1/ Les principes de base
• Règle n° 1 : le médecin doit ses soins à tous, sans discrimination. C’est le code de déontologie médicale qui le lui commande. Article 2 : « Le médecin, au service de l’individu et de la santé publique, exerce sa mission dans le respect de la vie humaine, de la personne et de sa dignité (...). » Article 7 : « Le médecin doit écouter, examiner, conseiller ou soigner avec la même conscience toutes les personnes, quels que soient leurs origines, leurs mœurs et leur situation de famille, leur appartenance ou non-appartenance à une ethnie, une nation ou une religion déterminée, leur handicap ou leur situation de santé, leur réputation ou les sentiments qu’il peut éprouver à leur égard. Il doit apporter son concours en toutes circonstances. Il ne doit jamais se départir d’une attitude correcte et attentive envers la personne examinée. »
• Règle n° 2 : le médecin est tenu de respecter la réglementation en vigueur. Or, la loi du 27 juillet 1999 portant création de la CMU oblige tous les professionnels de santé conventionnés à recevoir les patients qui en bénéficient et à leur appliquer le tiers payant intégral. À ceux qui en douteraient, le 6 novembre 2006, la Halde a rappelé que le refus de soins aux patients CMU constitue une discrimination et a cité l’article L. 1110-3 du CSP, qui dispose qu’ « aucune personne ne peut faire l’objet de discrimination dans l’accès à la prévention ou aux soins. »
• Règle n° 3 : la loi interdit aux médecins de demander des honoraires supérieurs aux tarifs conventionnés, y compris pour les praticiens qui sont en secteur II.

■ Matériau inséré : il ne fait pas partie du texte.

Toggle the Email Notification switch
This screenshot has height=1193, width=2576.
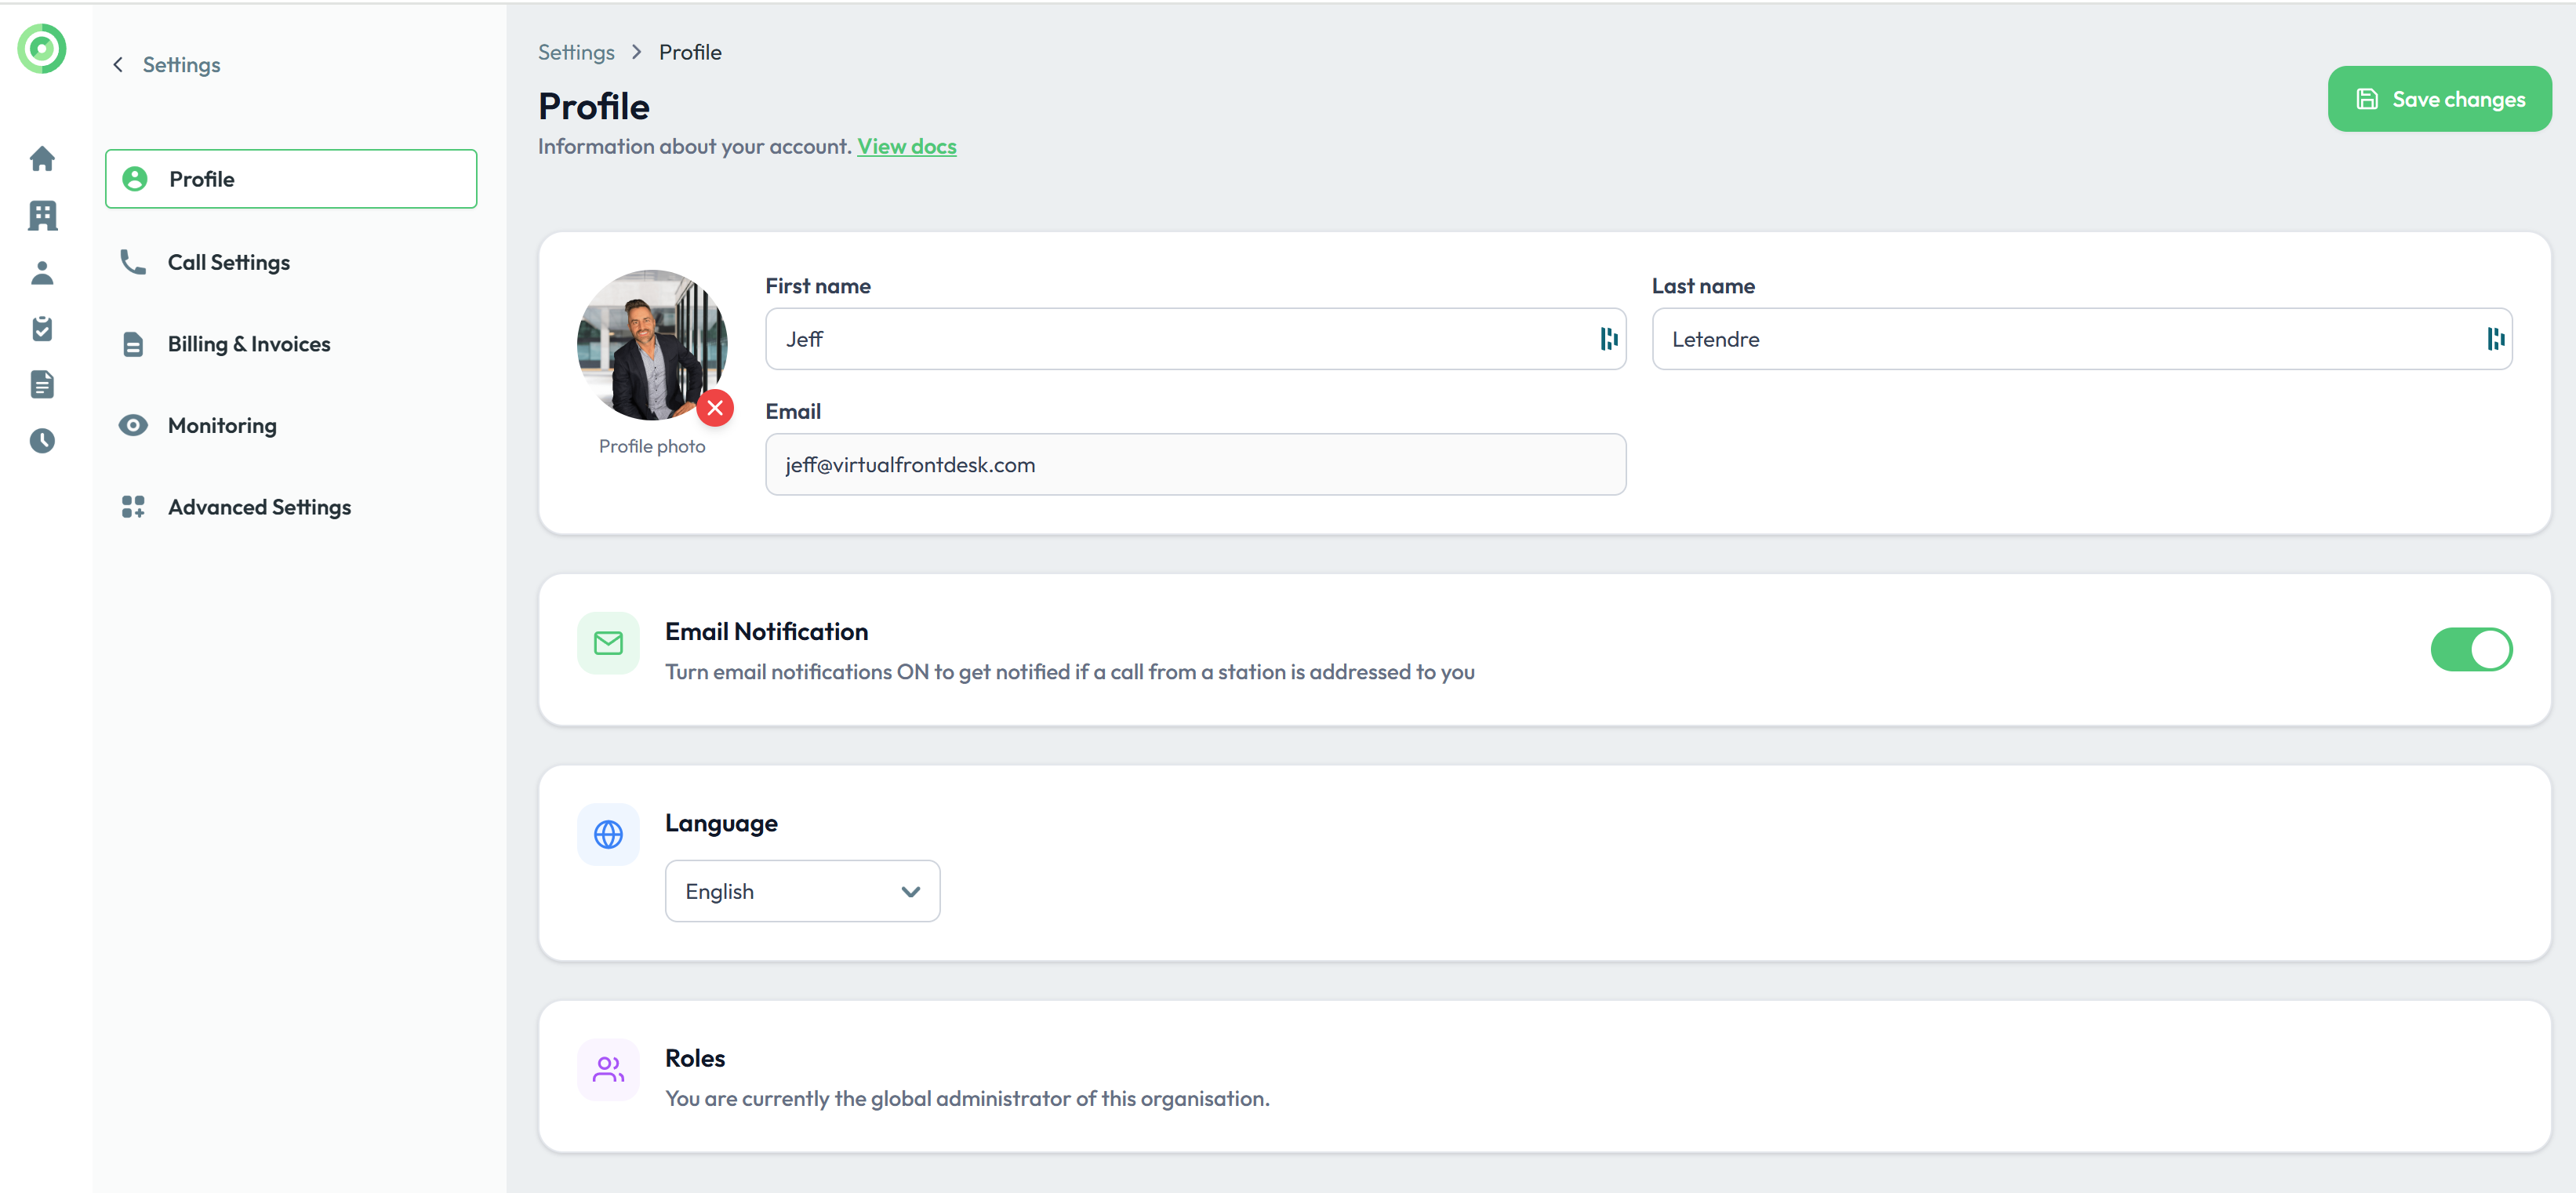2470,650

• Règle n° 4 : L’article 50 du code de déontologie prévoit que « le médecin doit, sans céder à aucune demande abusive, faciliter l’obtention par le patient des avantages sociaux auxquels son état lui donne droit. »
2/ Quid des tracasseries administratives ?
Pour un médecin conventionné, recevoir un assuré CMU qui dispose d’une carte Vitale (c’est le cas pour 90 % d’entre eux) à jour ne fait aucune différence par rapport aux autres patients, sinon qu’il dispense ses soins en tiers payant. Il sera donc réglé par l’Assurance maladie dans les cinq jours, sans que sa charge de travail n’augmente. Il en est tout autrement s’il doit gérer des documents papier. C’est le cas avec les patients CMU qui ont oublié leur carte Vitale (ou dont la carte n’est pas à jour, même si l’attestation papier l’est), mais aussi et surtout avec les patients bénéficiaires de l’AME qui, eux, n’ont qu’un document papier. Le remboursement de la consultation ou des actes peut alors durer des mois. L’irritation vient souvent de ces délais dus à des tracasseries administratives des caisses... qui se soldent bien souvent par un renoncement des praticiens, excédés et soucieux de ne pas perdre plus de temps et donc d’argent ! À ce sujet, on peut rappeler que le Conseil national de l’Ordre a engagé une concertation avec la Cnamts pour alléger les procédures.
3/ Quelques astuces pratiques et informatiques
• Orienter un patient qui ne bénéficie d’aucune couverture sociale mais qui pourrait prétendre à la CMU ou à l’AME n’est ni aussi long ni aussi compliqué qu’on l’imagine trop souvent. Lorsque l’on a identifié les intervenants sociaux chargés d’aider à constituer ce dossier (en général à la mairie), un simple coup de fil suffit.
• Par ailleurs, la difficulté face à des patients seulement munis d’un document papier peut être contournée si le médecin est équipé d’un photocopieur ou d’un scanner : la première fois, il va alors scanner le document papier d’ouverture des droits (AME ou CMU sans carte) qui, étant entré dans son ordinateur, pourra servir pour toutes les feuilles de soins suivantes. Il lui faut ensuite « forcer » le logiciel (procédure prévue : consulter la rubrique « forçage » sur le mode d’emploi du logiciel FSE) puis entrer le code qui se trouve sur l’attestation papier du patient. C’est une manipulation instantanée.
Dr Patrick Bouet, conseiller national.